Saved entries:

▬▬▬

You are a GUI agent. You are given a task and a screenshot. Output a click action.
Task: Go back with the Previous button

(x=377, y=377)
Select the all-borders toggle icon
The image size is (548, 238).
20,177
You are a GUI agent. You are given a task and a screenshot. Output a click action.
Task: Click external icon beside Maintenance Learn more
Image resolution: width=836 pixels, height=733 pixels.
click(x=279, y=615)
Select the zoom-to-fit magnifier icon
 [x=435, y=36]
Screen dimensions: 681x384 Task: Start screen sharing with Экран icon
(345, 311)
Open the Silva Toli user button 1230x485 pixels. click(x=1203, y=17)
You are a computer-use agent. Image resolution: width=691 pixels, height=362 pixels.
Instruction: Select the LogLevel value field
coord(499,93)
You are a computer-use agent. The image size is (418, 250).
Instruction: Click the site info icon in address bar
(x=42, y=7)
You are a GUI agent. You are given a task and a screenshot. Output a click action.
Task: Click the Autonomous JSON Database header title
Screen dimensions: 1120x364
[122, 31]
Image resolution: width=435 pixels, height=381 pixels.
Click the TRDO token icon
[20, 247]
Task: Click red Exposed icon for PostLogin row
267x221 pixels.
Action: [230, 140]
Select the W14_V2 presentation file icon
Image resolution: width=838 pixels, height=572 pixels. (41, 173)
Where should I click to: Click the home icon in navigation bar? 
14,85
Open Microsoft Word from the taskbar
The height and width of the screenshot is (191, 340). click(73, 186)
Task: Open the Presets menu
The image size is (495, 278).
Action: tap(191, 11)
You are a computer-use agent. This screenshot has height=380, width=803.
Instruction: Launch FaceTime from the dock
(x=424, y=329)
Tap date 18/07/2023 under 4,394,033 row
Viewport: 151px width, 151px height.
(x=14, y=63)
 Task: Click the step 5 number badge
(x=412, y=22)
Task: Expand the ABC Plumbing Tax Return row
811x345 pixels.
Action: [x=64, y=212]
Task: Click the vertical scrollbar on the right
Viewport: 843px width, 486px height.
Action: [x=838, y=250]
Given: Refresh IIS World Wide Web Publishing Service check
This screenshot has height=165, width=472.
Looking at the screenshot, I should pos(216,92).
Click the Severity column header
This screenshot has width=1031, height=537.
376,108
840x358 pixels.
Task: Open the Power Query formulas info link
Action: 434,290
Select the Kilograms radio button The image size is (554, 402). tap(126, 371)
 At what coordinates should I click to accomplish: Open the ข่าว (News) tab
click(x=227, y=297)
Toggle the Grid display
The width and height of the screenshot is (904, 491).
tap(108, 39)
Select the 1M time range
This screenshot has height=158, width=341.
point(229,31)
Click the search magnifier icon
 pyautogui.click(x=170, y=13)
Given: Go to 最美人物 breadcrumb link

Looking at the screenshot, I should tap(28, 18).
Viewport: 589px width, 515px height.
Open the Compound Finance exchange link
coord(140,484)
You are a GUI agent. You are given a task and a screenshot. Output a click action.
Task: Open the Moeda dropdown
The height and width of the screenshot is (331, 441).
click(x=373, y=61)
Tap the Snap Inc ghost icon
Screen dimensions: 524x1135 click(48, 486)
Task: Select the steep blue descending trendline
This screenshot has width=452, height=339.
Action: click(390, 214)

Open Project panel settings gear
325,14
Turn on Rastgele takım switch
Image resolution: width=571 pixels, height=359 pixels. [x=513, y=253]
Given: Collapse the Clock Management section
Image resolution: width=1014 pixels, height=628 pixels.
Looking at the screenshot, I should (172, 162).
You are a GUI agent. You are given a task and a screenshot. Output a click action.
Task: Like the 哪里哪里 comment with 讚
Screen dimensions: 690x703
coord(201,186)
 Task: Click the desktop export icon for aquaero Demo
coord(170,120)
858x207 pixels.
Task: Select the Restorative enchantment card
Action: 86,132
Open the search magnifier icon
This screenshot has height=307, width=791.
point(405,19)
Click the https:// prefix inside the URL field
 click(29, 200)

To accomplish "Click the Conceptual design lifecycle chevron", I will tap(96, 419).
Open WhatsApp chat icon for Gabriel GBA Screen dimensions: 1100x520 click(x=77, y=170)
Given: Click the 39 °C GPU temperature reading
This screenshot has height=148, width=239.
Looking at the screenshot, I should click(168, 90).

▬▬▬

*Problem description*. Your answer should be the lines of the records that include the word "computer".

*Reply*.
You are a computer-use agent. Image resolution: width=691 pixels, height=362 pixels.
You are a computer-use agent. The image size is (418, 250).
You are a computer-use agent. This screenshot has height=380, width=803.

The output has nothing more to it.